» Exercise objective
Give back the full listing exactly, setting the pictures aside.

» Data shown
::::::::
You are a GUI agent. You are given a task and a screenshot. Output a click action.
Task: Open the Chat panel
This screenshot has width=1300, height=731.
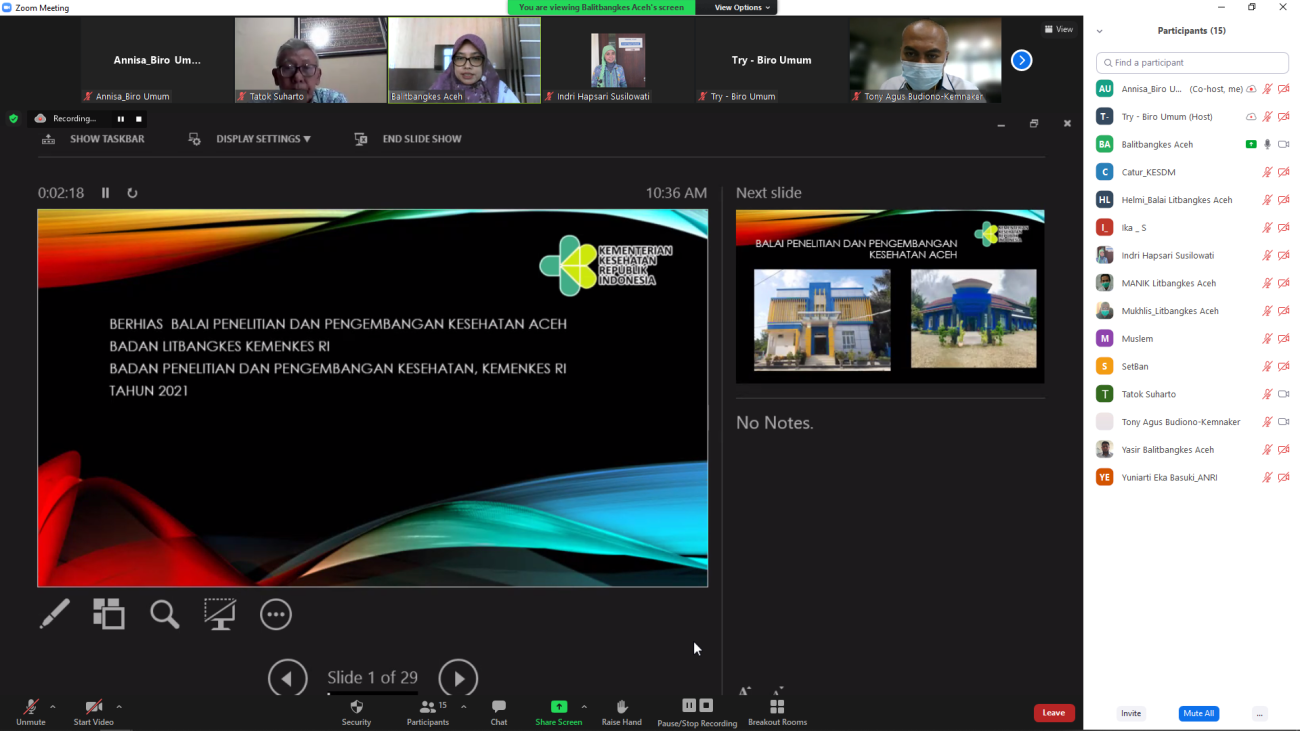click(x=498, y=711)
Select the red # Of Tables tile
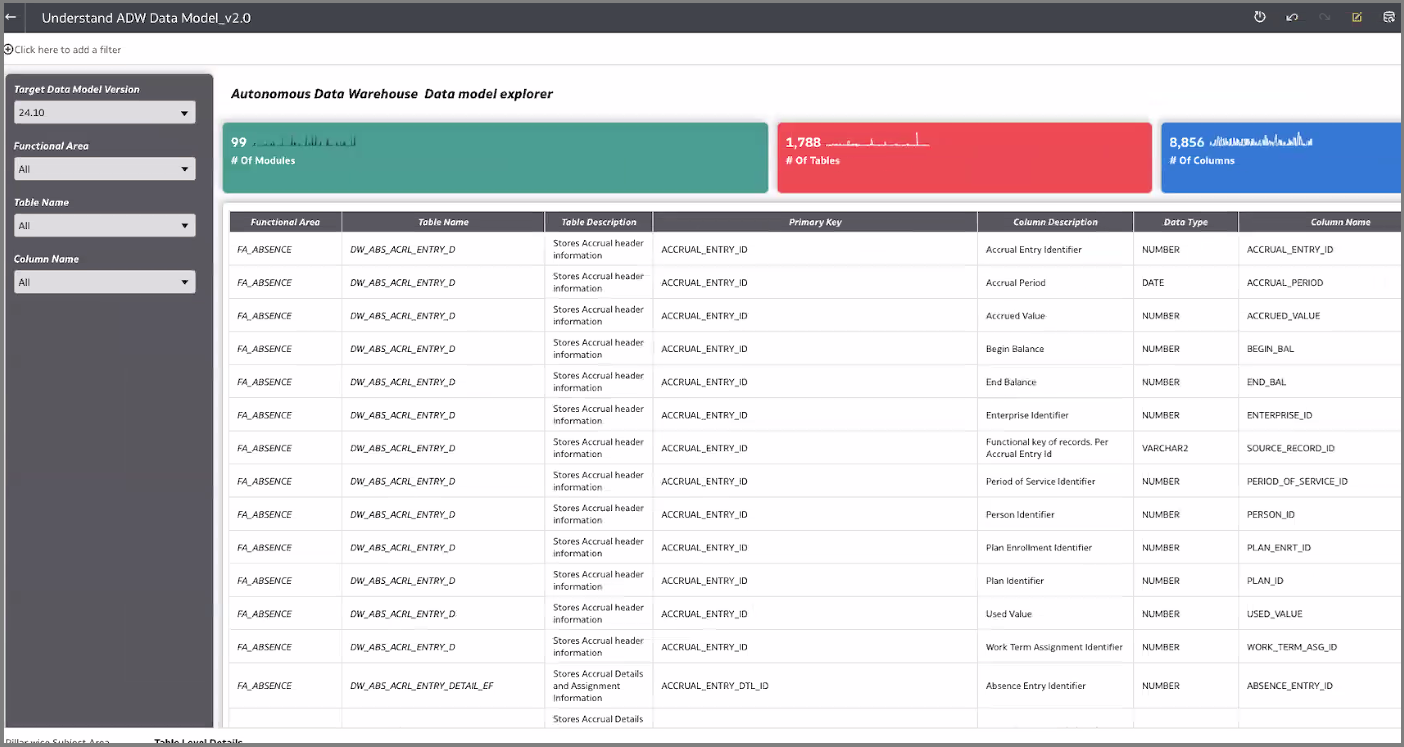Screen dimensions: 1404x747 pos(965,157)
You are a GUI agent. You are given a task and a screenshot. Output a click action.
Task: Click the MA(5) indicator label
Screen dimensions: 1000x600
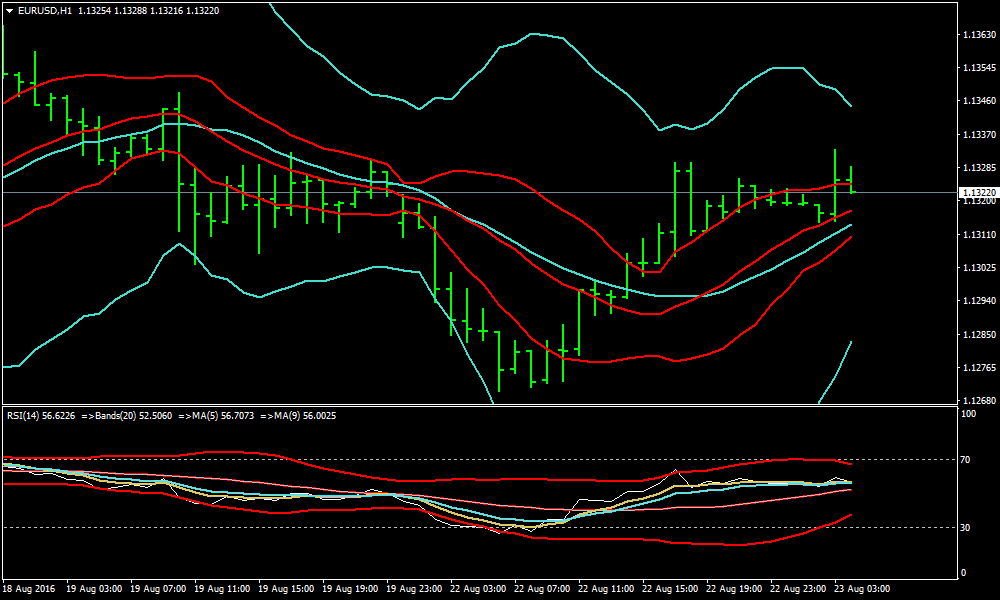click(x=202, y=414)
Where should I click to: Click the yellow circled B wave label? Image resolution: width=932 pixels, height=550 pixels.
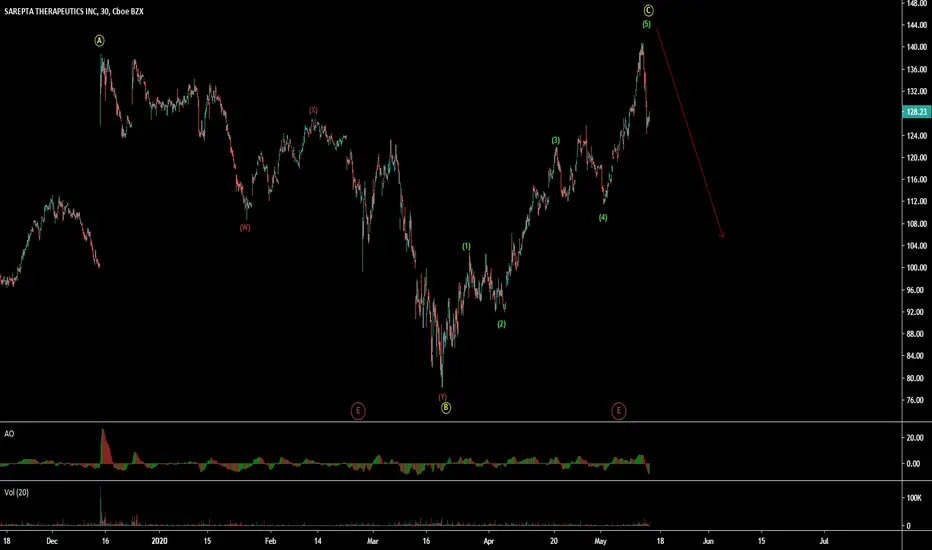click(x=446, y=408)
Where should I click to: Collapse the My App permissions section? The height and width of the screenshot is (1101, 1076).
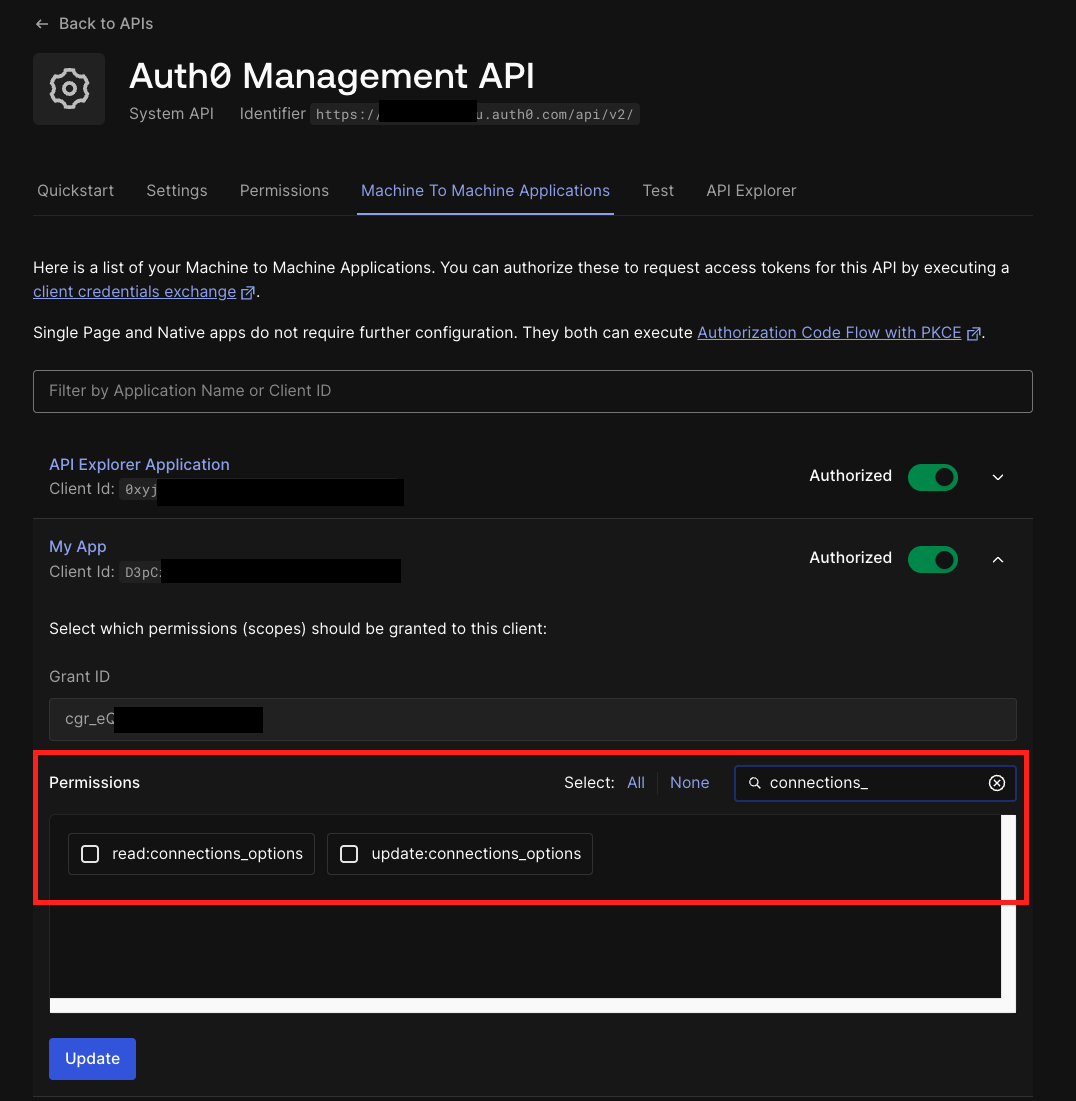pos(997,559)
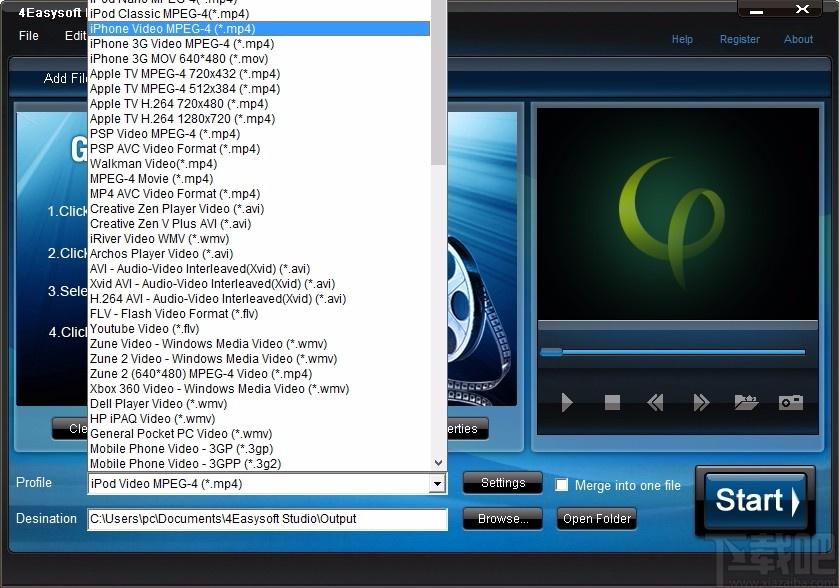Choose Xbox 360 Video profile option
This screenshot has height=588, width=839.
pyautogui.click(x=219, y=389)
::::::::
» Task output
You are a GUI agent. You are given a task and a screenshot. Output a click action.
Task: Open the Chat panel
This screenshot has width=1300, height=731.
click(x=498, y=711)
Select the red # Of Tables tile
Screen dimensions: 1404x747 pos(965,157)
You are a GUI agent. You are given a task and a screenshot. Output a click action.
Task: Click the MA(5) indicator label
Screen dimensions: 1000x600
click(x=202, y=414)
Where should I click to: Click the yellow circled B wave label? Image resolution: width=932 pixels, height=550 pixels.
click(x=446, y=408)
Where should I click to: Collapse the My App permissions section? The height and width of the screenshot is (1101, 1076).
pos(997,559)
Choose Xbox 360 Video profile option
This screenshot has height=588, width=839.
pyautogui.click(x=219, y=389)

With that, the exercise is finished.